**EXERCISE BRIEF**
Repeat the lines from the one containing "989x723 pixels. At" through the last line of the data, exactly, pictures omitted.

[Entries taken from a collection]
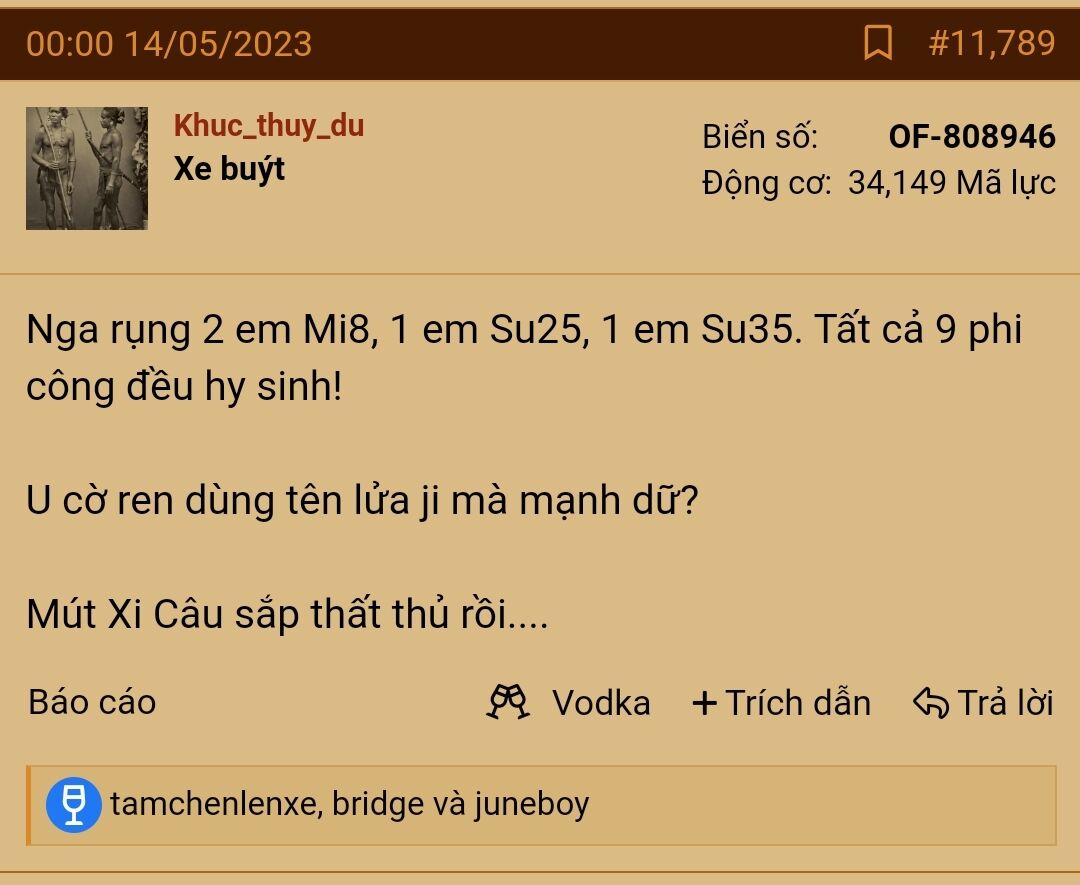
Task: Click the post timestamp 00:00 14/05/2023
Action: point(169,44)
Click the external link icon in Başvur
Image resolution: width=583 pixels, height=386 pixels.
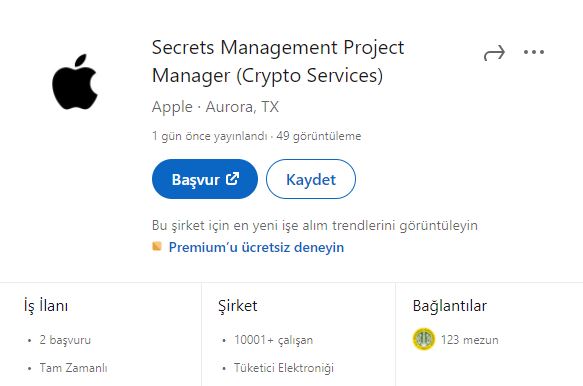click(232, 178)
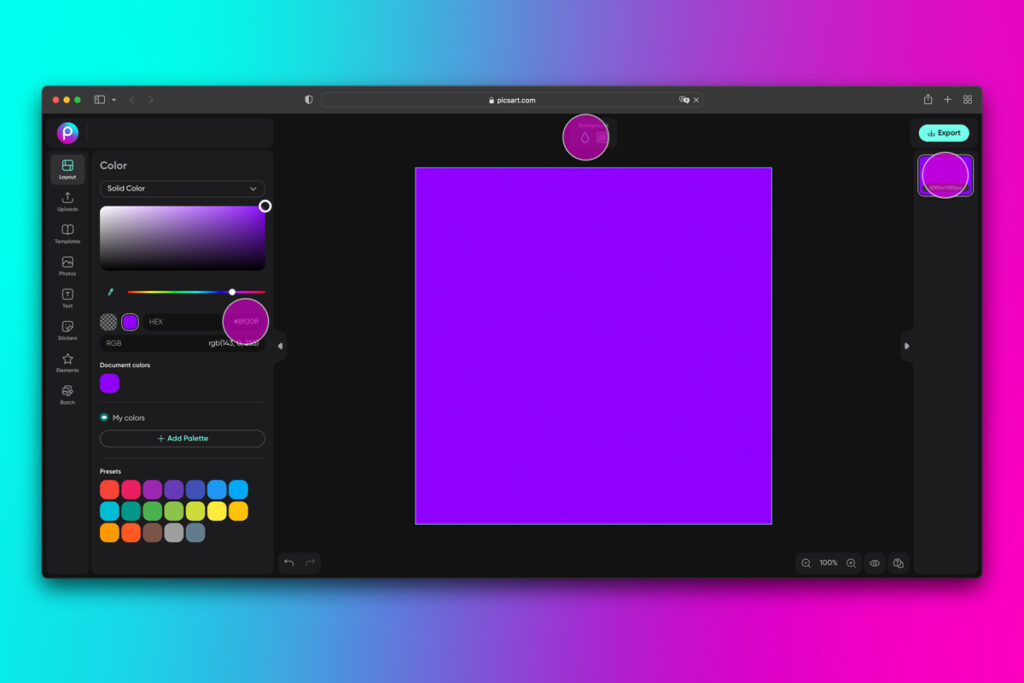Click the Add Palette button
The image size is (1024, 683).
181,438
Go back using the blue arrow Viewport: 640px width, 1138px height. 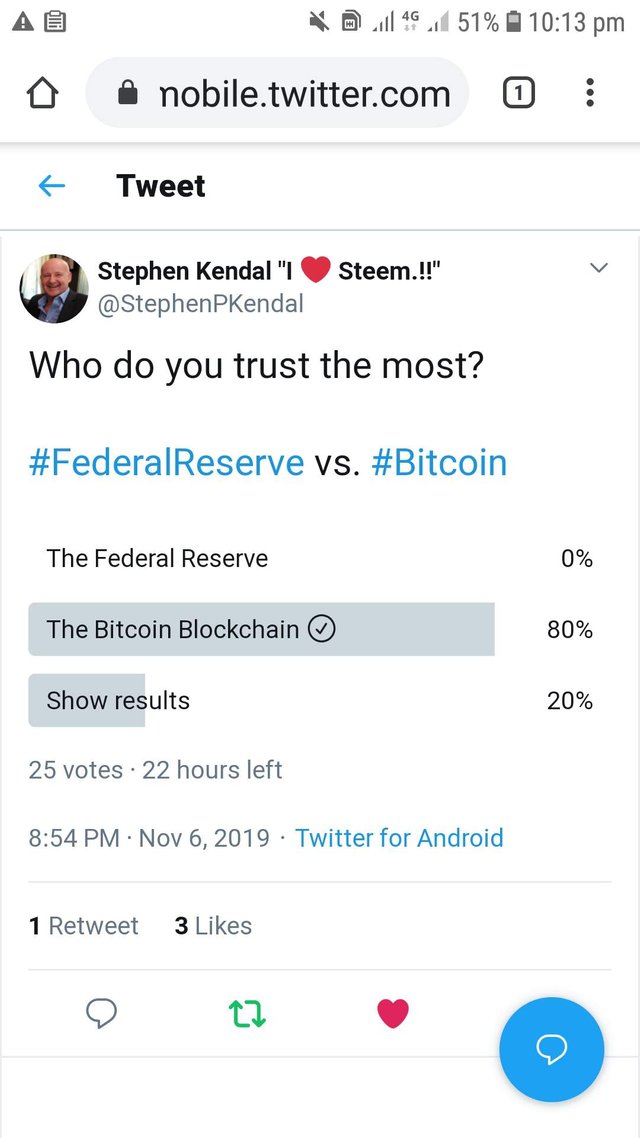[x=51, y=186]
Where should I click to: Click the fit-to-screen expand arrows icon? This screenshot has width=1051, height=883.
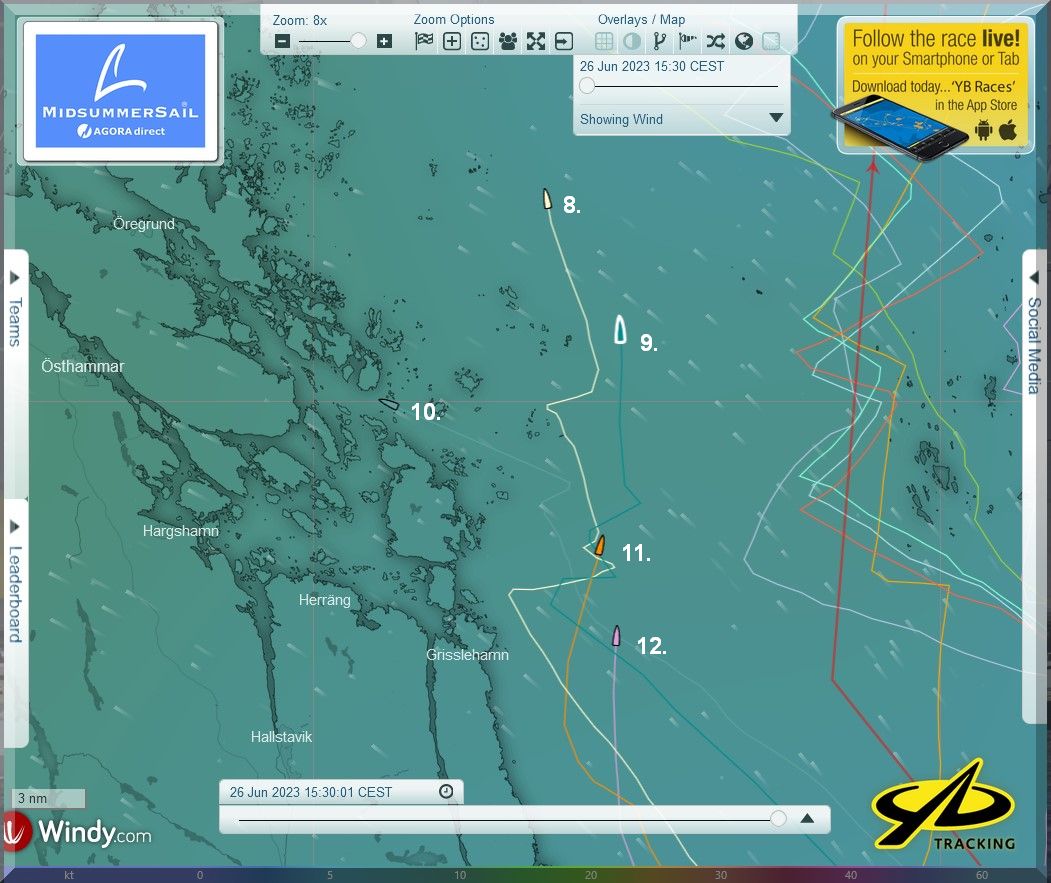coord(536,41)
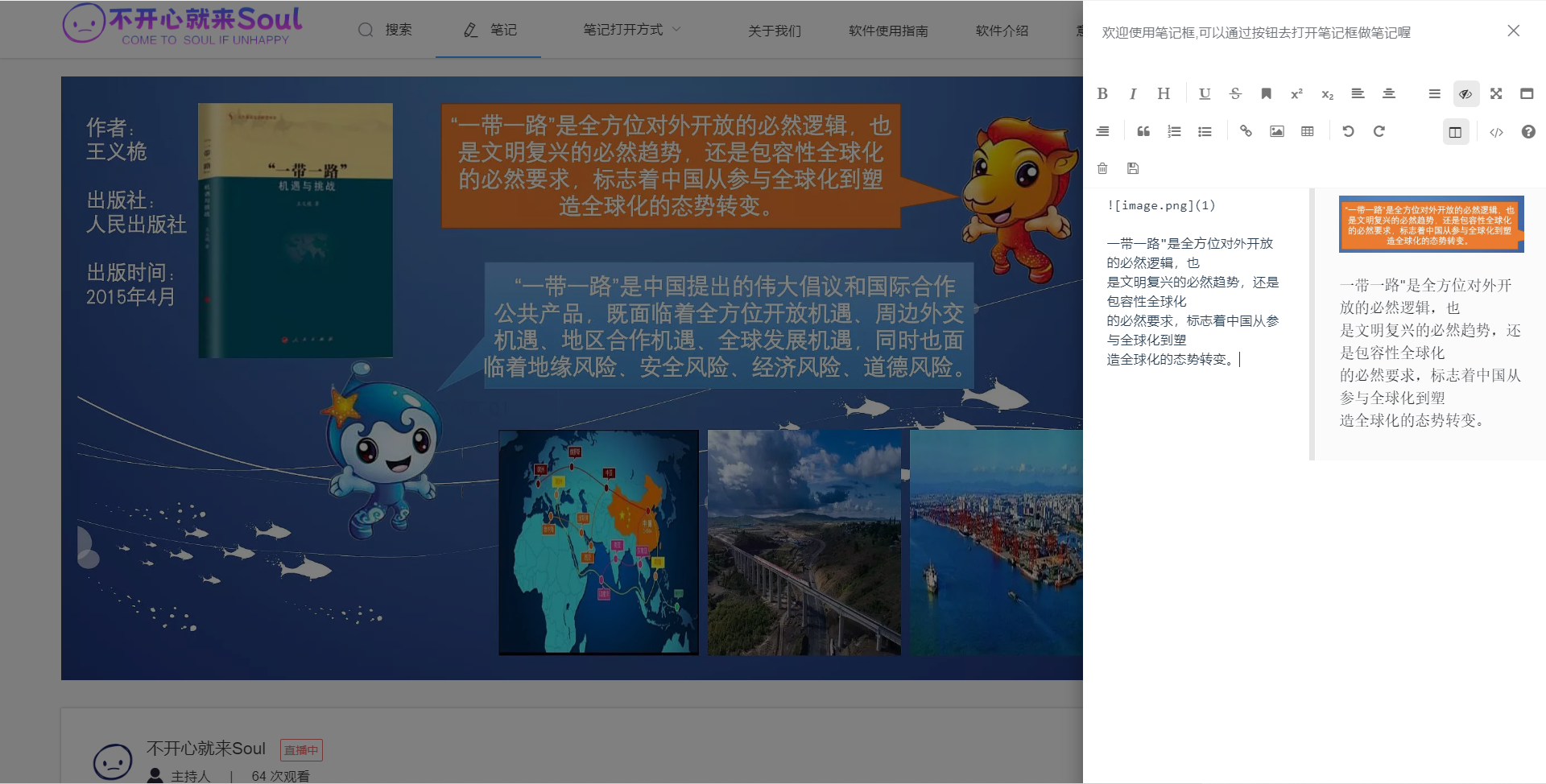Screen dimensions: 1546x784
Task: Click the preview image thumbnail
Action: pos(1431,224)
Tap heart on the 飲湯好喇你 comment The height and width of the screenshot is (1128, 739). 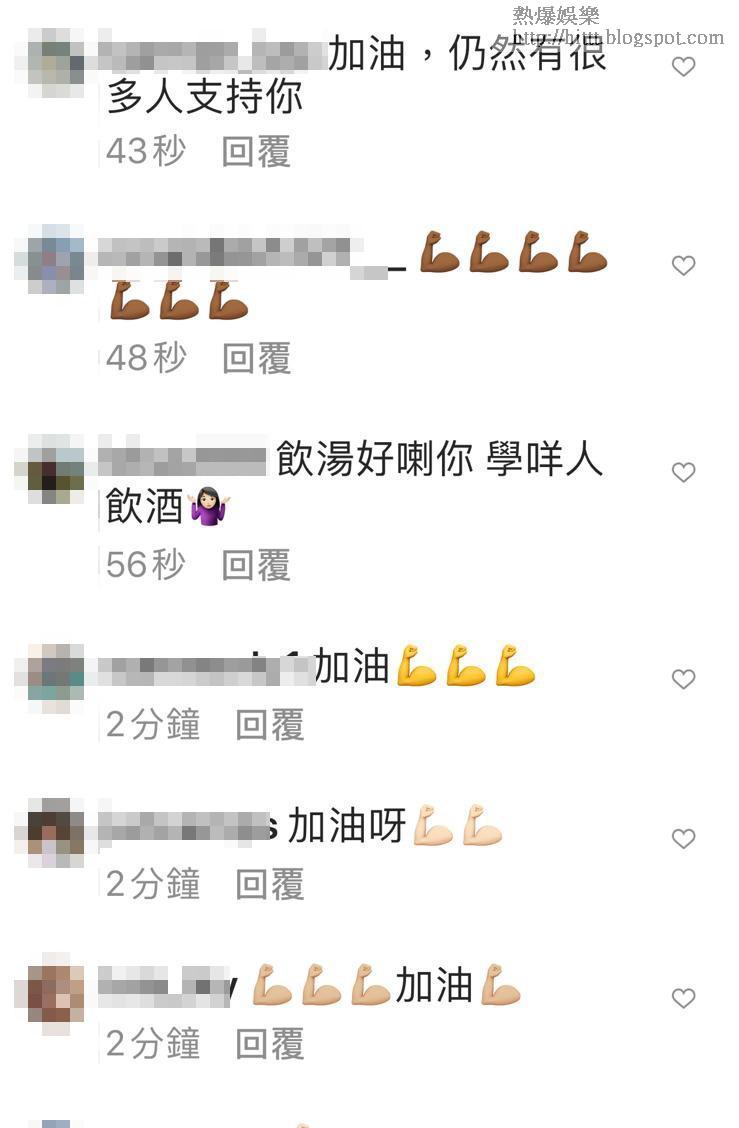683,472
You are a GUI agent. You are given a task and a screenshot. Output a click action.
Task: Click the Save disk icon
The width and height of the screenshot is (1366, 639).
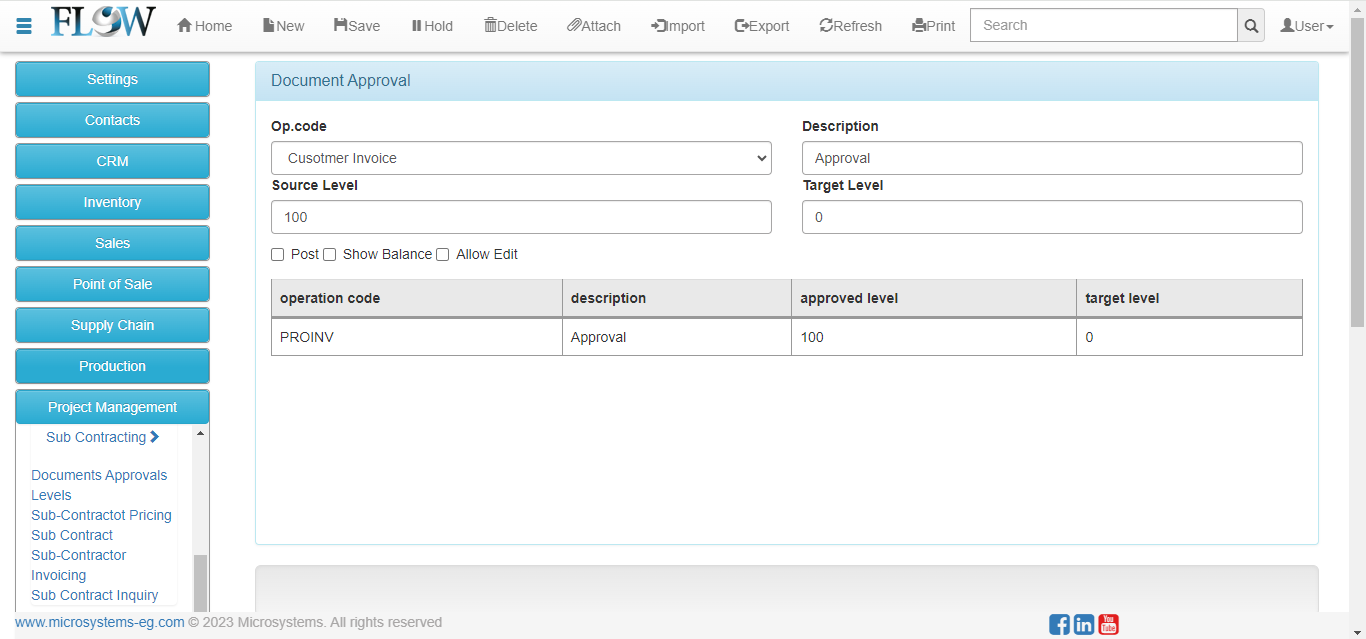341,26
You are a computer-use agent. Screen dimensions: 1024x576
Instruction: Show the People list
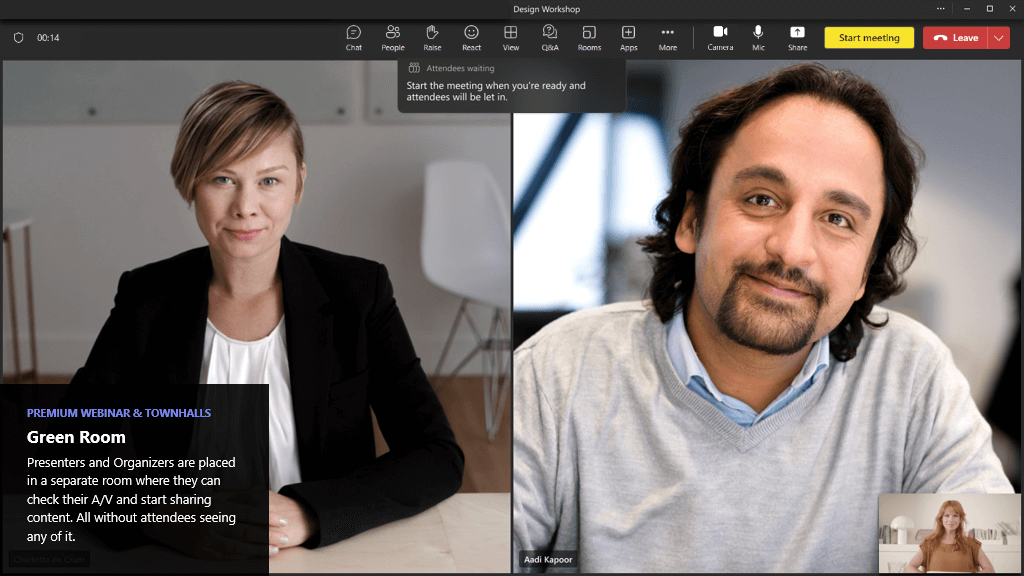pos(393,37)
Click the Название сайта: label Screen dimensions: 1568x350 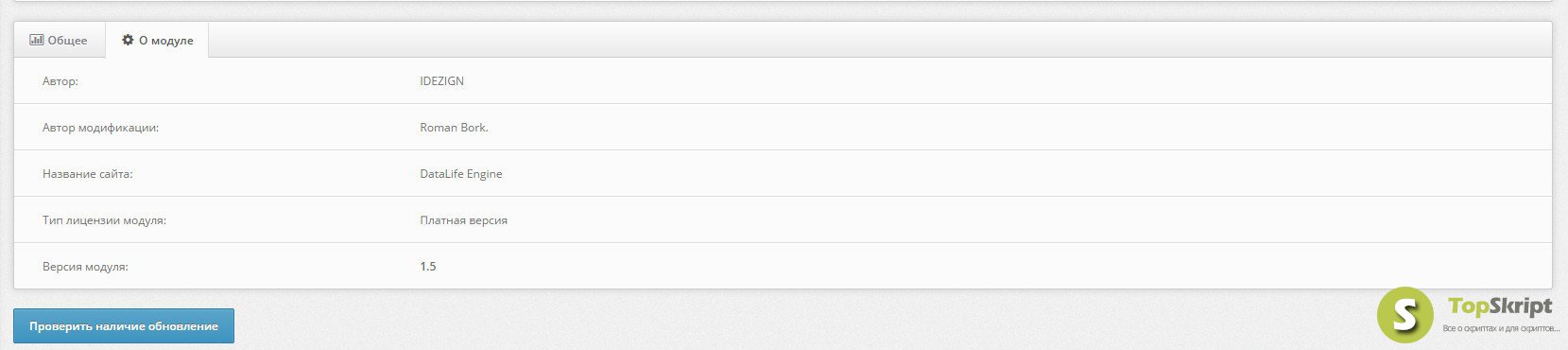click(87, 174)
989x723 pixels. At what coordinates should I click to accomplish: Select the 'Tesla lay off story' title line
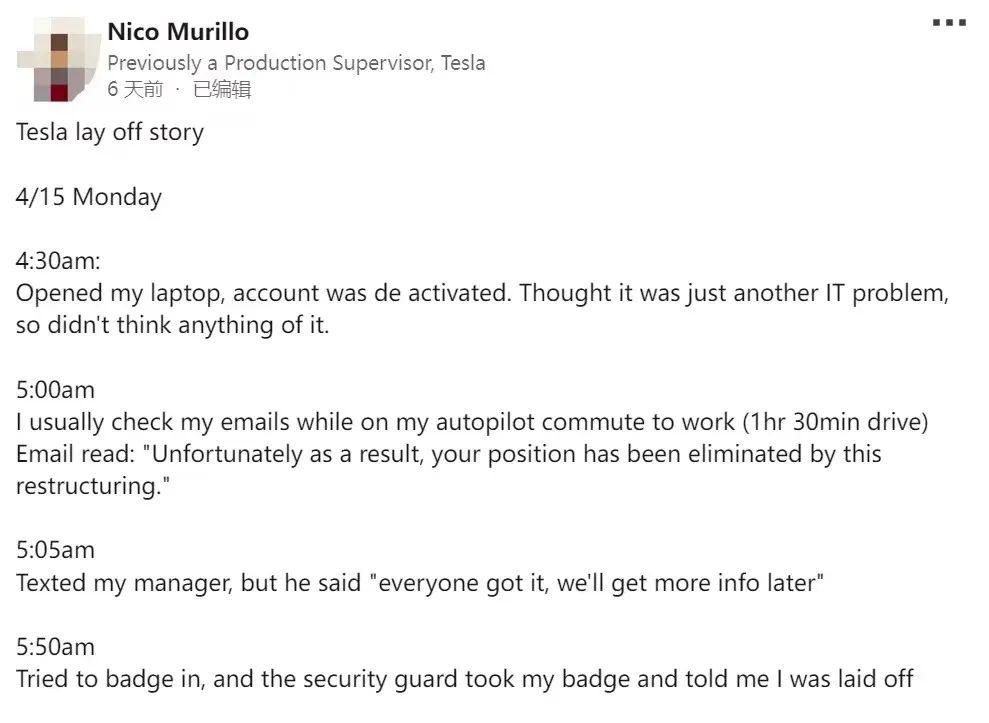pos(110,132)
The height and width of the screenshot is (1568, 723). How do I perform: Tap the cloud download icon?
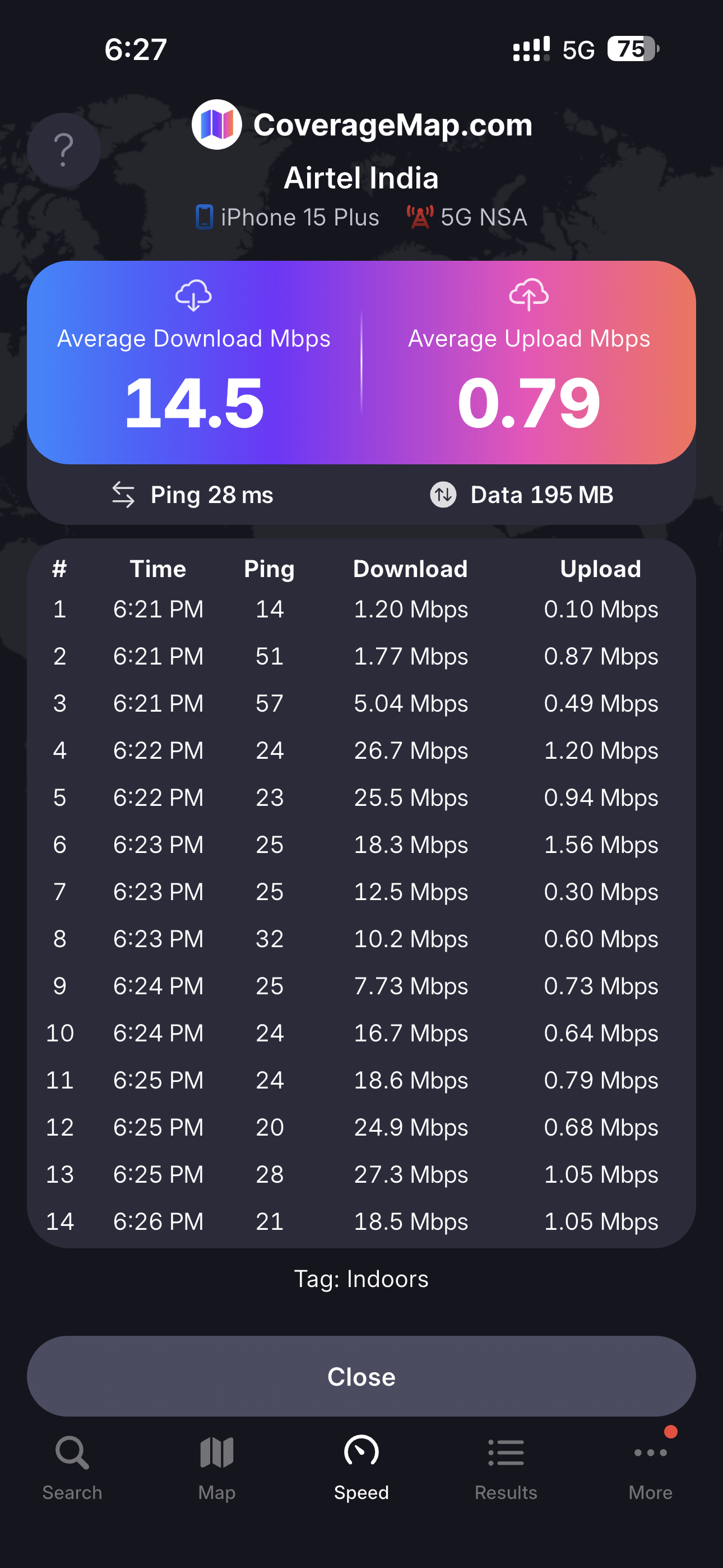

**WRITTEN SOLUTION**
989x723 pixels. At what coordinates should I click to accomplish: Select the 'Tesla lay off story' title line
pos(110,132)
The height and width of the screenshot is (1568, 723). How do I perform: Tap the cloud download icon?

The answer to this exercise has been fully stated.